Retype the records below word for word and omit any image.

Stored data:
::::::::::

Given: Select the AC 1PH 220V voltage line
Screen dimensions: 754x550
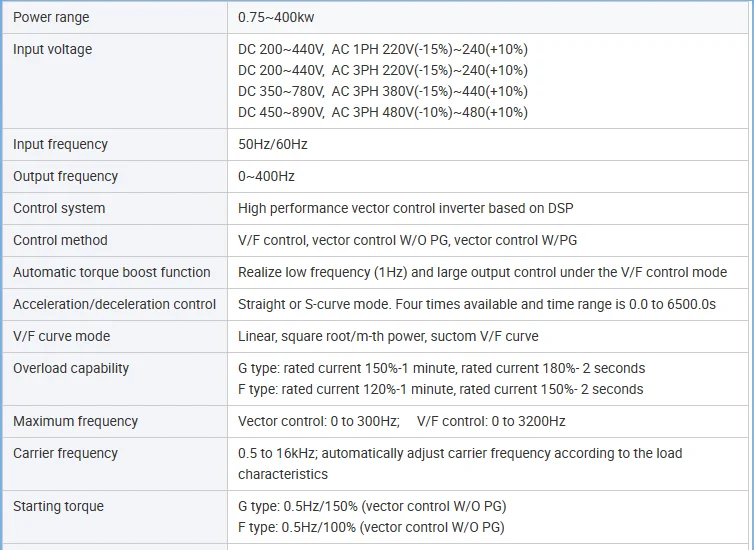Looking at the screenshot, I should [x=382, y=49].
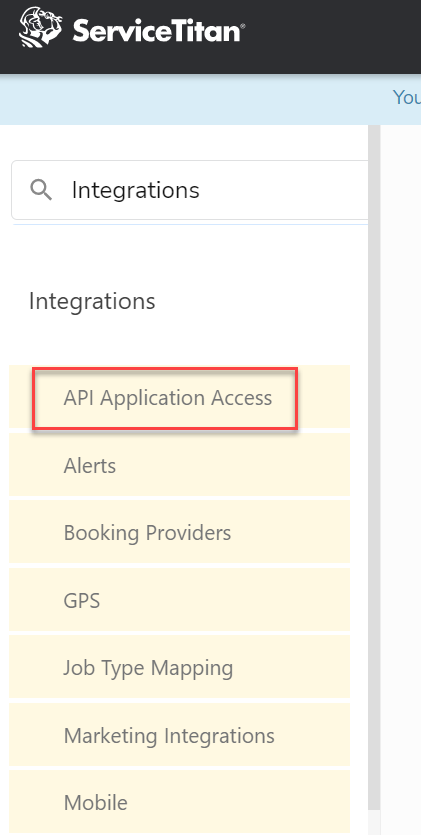421x835 pixels.
Task: Select Marketing Integrations item
Action: pos(179,735)
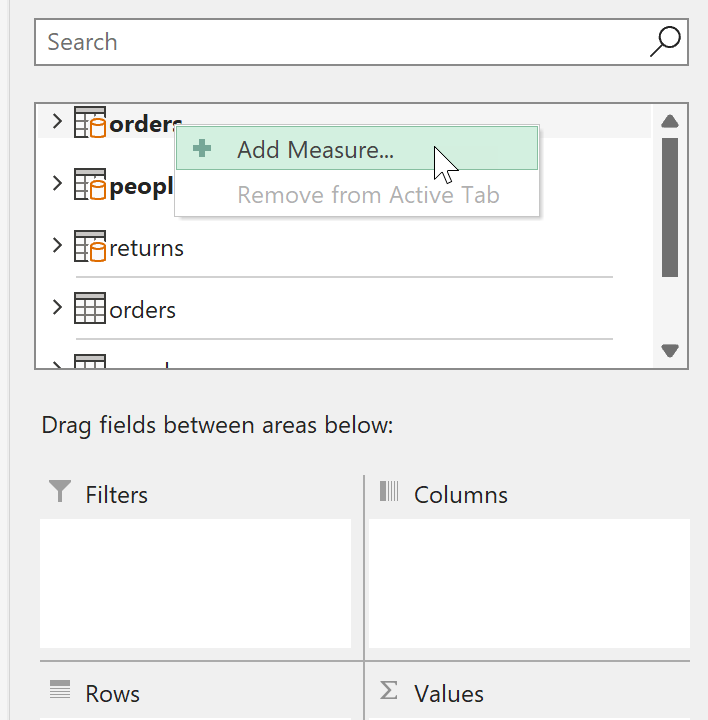The image size is (708, 720).
Task: Choose Add Measure... from the context menu
Action: (315, 150)
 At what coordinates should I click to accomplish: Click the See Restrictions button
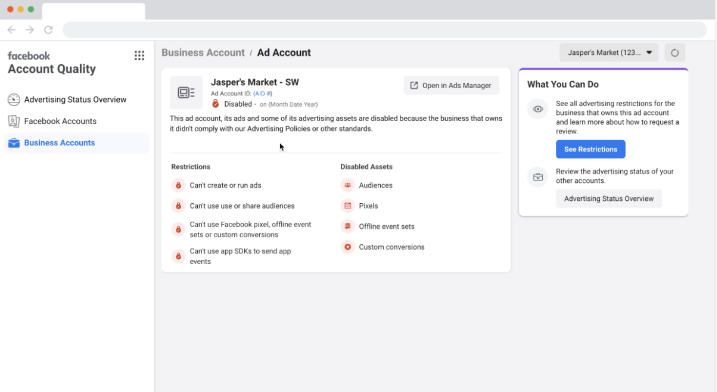590,149
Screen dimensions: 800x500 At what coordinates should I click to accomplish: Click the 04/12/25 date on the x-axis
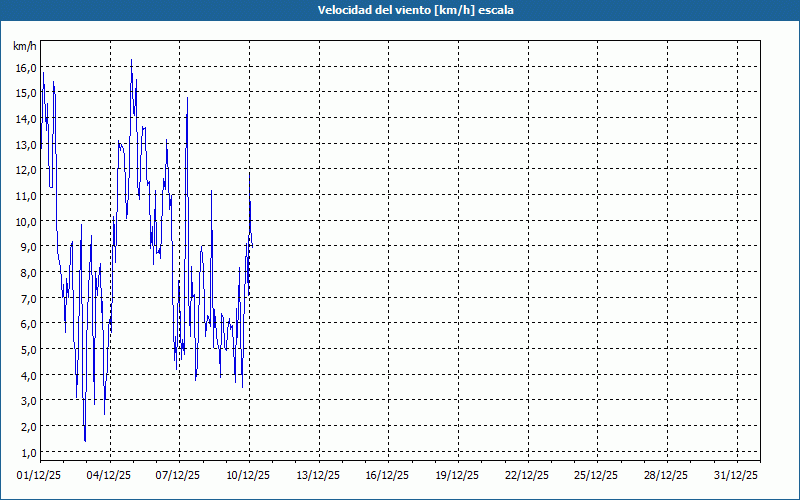[x=110, y=476]
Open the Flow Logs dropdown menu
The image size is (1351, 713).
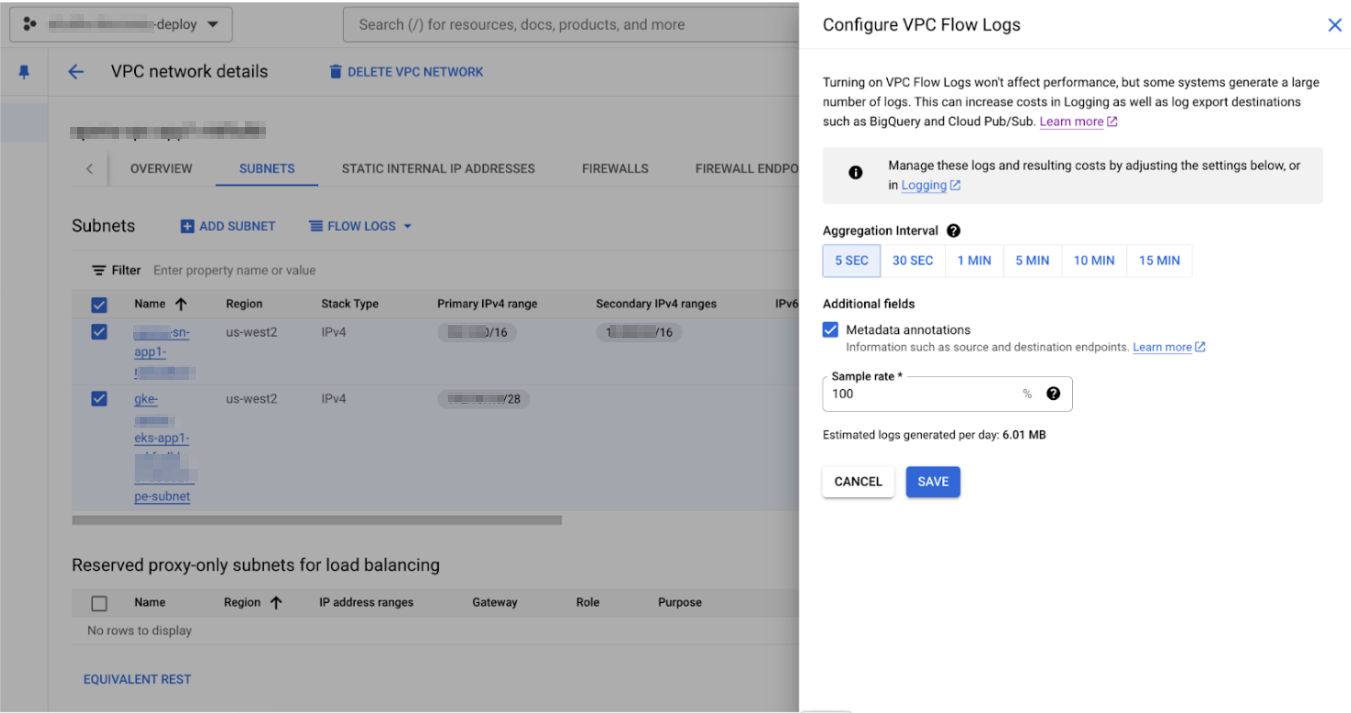point(360,226)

::::::::::

### ANSWER TO THE PROBLEM
Given: Select the AC 1PH 220V voltage line
Screen dimensions: 754x550
Looking at the screenshot, I should [x=382, y=49].
421x835 pixels.
Task: Select Marketing Integrations item
Action: pos(179,735)
The image size is (708, 720).
Task: Choose Add Measure... from the context menu
Action: (315, 150)
 At what coordinates should I click to accomplish: Click the See Restrictions button
590,149
Screen dimensions: 800x500 At what coordinates should I click to accomplish: Click the 04/12/25 date on the x-axis
[x=110, y=476]
Open the Flow Logs dropdown menu
The image size is (1351, 713).
point(360,226)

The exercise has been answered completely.